What you will do.
**A.** From the life expectancy discussion, transcribe the passage starting with "The declines in" and going on through "et al., 2022).".
**B.** Condense the paragraph in the life expectancy discussion that opens with "The difference in progress between districts" into a bulleted list that keeps its main facts.

Source passage.
★ ★ ★ ★ ★ ★ ★

9  Discussion

9.1 Public health and policy implications of findings

Although previous studies have observed a decline in female life expectancy in the bottom two deciles of deprivation in the past decade (Bennett et al., 2018; Marmot et al., 2020), this thesis has shown both for men and women where the declines have been happening for small areas. Not only have there been declines, but the declines have been accelerating in the latter half of the decade, such that in the period 2014-19, life expectancy fell in 1 in 5 MSOAs for women and 1 in 9 for men. These trends happened in the years before the mortality-forcing event of the Covid-19 pandemic and are worse than comparable countries (Leon et al., 2019), and should be deemed a failure for public health policy. Although the complexity of policy means it cannot be proved causally, leaders within the NHS have pointed towards constrained funding for the healthcare body itself, as well as cuts to wider social determinants, such as housing and education, as the main reason for the country’s poor performance (Ham, 2023).

The declines in life expectancy were sustained over a long period of time, which serves as another example where death rates for some population subgroups run contrary to the persistent mortality decline of the third stage of the Epidemiologic Transition theory, as discussed in Gaylin and Kates (1997) with the HIV/AIDS pandemic. Even if England is in the hypothesised fourth stage of the transition, the Age of Delayed Degenerative diseases (Olshansky and Ault, 1986), there are subnational patterns where degenerative diseases are not killing at later and later ages. This supports the growing evidence that Omran’s theory acts only as a useful heuristic, and that there is a large amount of variability, particularly in the latter stages of the transition, between broad geographical regions (Mackenbach, 2022; Sudharsanan et al., 2022).

The difference in progress between districts in the last decade was largely driven by differences in degenerative diseases - in particular, the rate of improvement for CVDs and all other NCDs, and the strength of the negative forcing effect of Alzheimer’s and other dementias. Furthermore, female mortality from infectious, maternal, perinatal and nutritional conditions (GBD group 1), which dominate the second stage of the transition, increased in many districts. There is also a worrying shift towards injuries (GBD group 3) contributing negatively towards life expectancy progress, particularly for men. This is possibly driven by a rise in “deaths of despair” (Angus et al., 2023; Case and Deaton, 2015), although this would require further analysis by separating intentional and unintentional injuries. It should be noted that IMPN and injuries do not play a major role in total mortality as they accounted for only 11.1% of all deaths from 2002 to 2019, but they are almost entirely preventable and should be addressed through appropriate policy.

★ ★ ★ ★ ★ ★ ★

Saved entries
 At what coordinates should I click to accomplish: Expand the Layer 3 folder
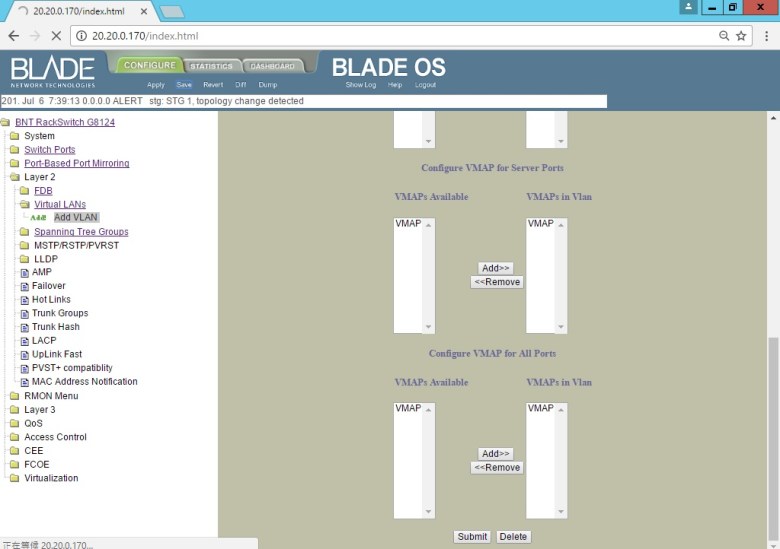(14, 410)

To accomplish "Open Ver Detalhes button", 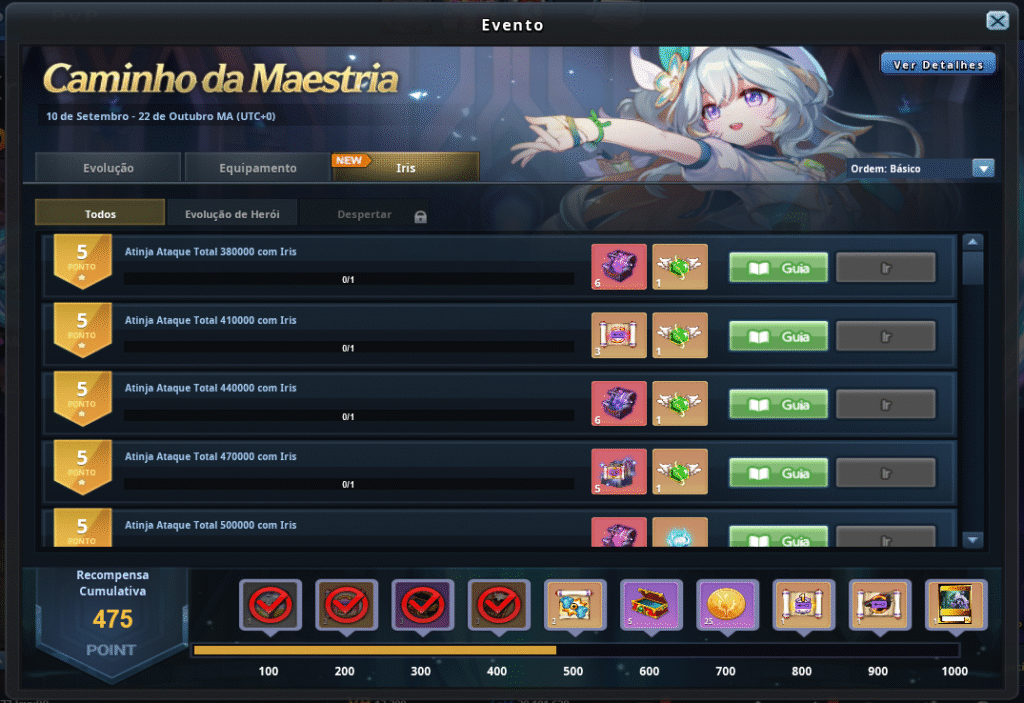I will click(x=938, y=65).
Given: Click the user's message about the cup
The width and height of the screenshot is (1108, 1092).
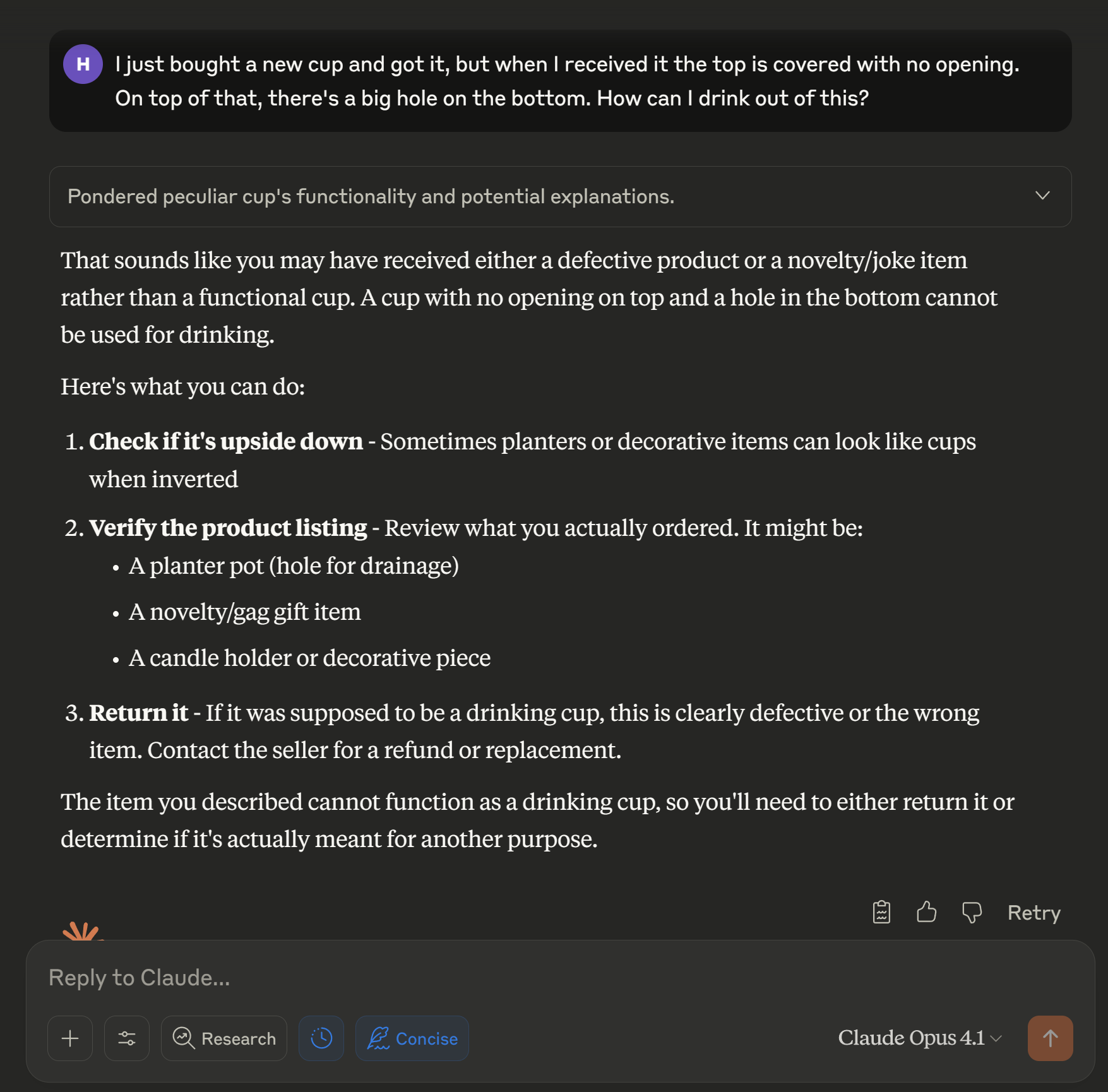Looking at the screenshot, I should (567, 81).
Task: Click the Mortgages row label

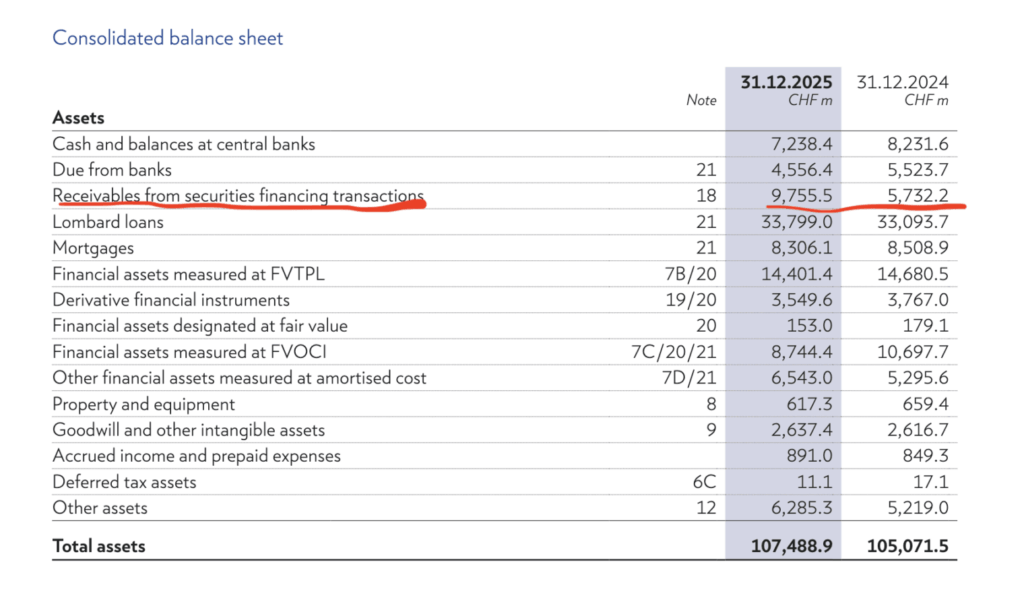Action: (x=93, y=248)
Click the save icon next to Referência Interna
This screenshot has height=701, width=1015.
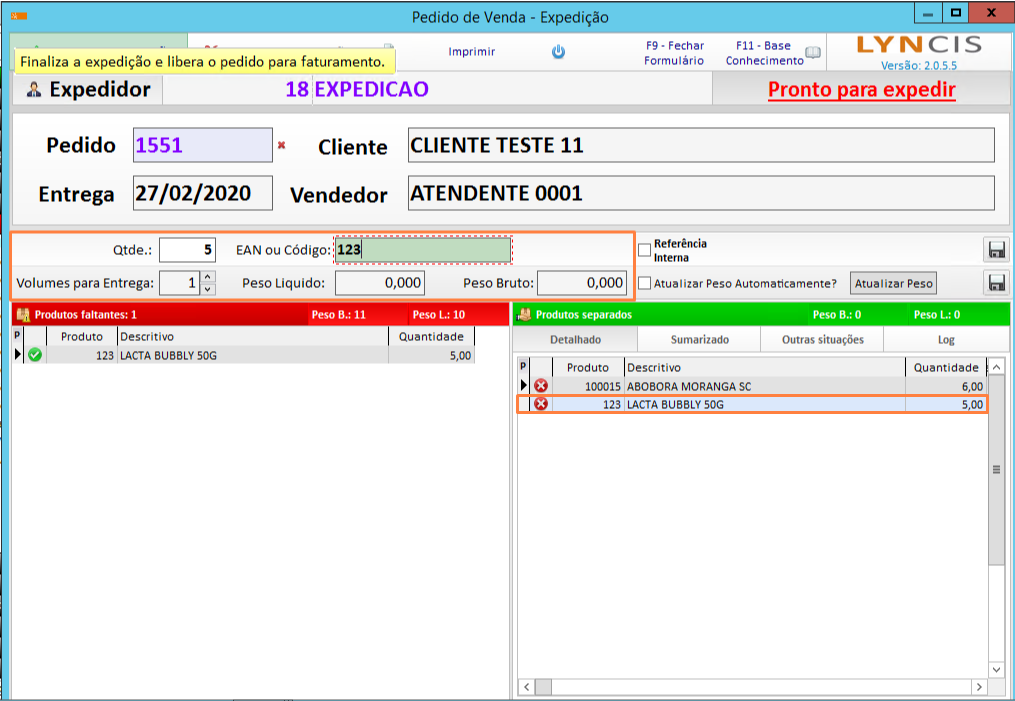point(996,250)
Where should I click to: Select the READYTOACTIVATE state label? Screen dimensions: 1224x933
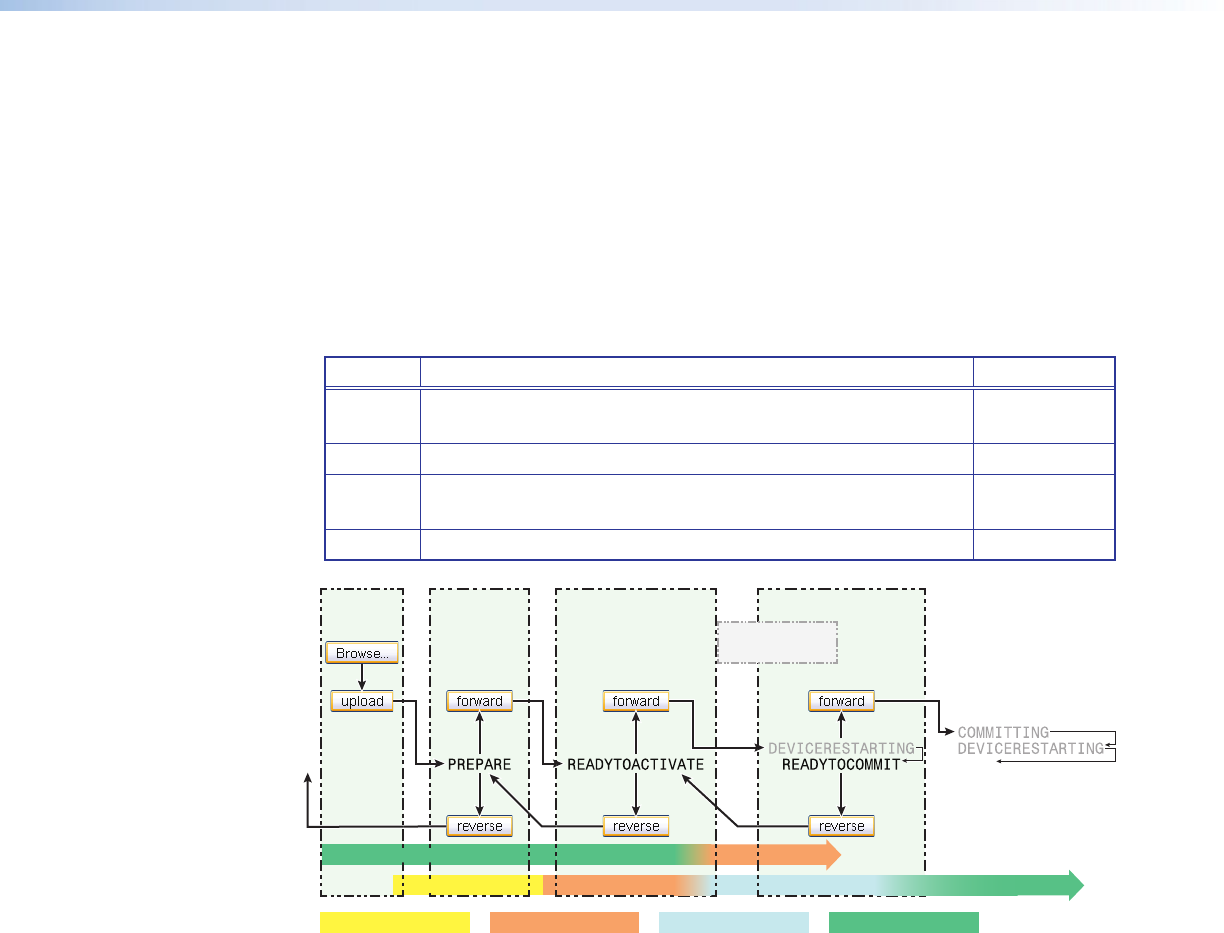click(x=636, y=764)
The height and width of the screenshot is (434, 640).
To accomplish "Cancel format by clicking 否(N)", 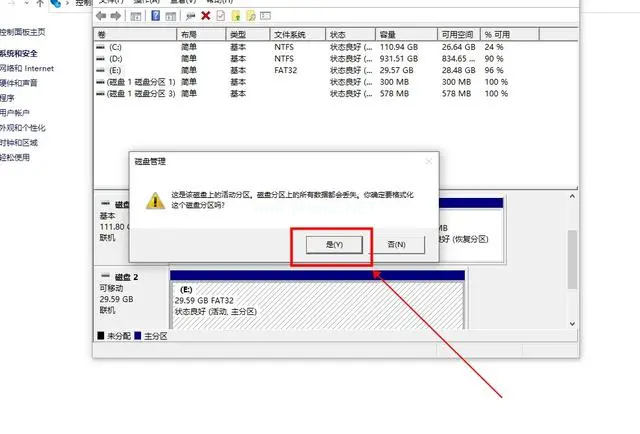I will 395,245.
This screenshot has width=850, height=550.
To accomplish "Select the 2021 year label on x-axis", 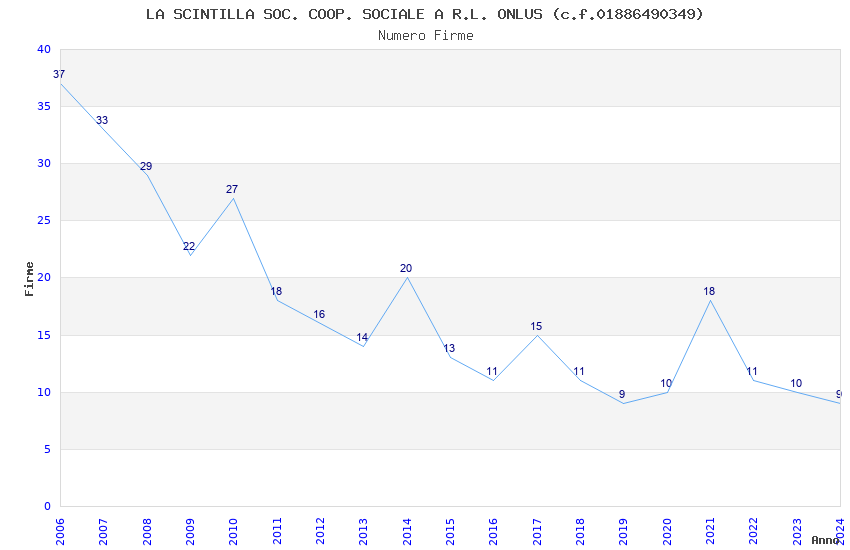I will 710,530.
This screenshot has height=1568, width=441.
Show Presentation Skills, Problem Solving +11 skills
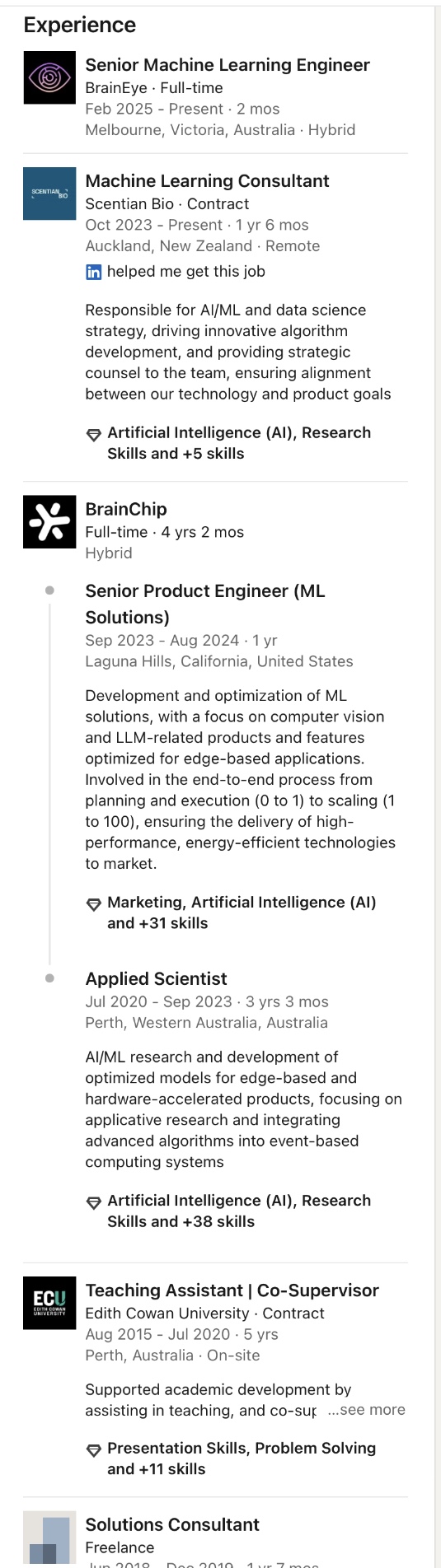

★ ★ ★ ★ ★ ★ ★

Results in order.
**A.**
The declines in life expectancy were sustained over a long period of time, which serves as another example where death rates for some population subgroups run contrary to the persistent mortality decline of the third stage of the Epidemiologic Transition theory, as discussed in Gaylin and Kates (1997) with the HIV/AIDS pandemic. Even if England is in the hypothesised fourth stage of the transition, the Age of Delayed Degenerative diseases (Olshansky and Ault, 1986), there are subnational patterns where degenerative diseases are not killing at later and later ages. This supports the growing evidence that Omran’s theory acts only as a useful heuristic, and that there is a large amount of variability, particularly in the latter stages of the transition, between broad geographical regions (Mackenbach, 2022; Sudharsanan et al., 2022).

**B.**
- Differences in progress between districts over the last decade were driven mainly by degenerative diseases. The key factors were the rate of improvement for CVDs and all other NCDs, and how strongly Alzheimer's and other dementias pulled life expectancy down.
- Female mortality from infectious, maternal, perinatal and nutritional conditions (GBD group 1), which dominate the second stage of the transition, rose in many districts.
- Injuries (GBD group 3) increasingly contributed negatively to life expectancy progress, especially for men. This may reflect a rise in "deaths of despair," but confirming that would require separating intentional from unintentional injuries.
- IMPN and injuries accounted for only 11.1% of all deaths from 2002 to 2019. They are almost entirely preventable, however, and should be addressed through appropriate policy.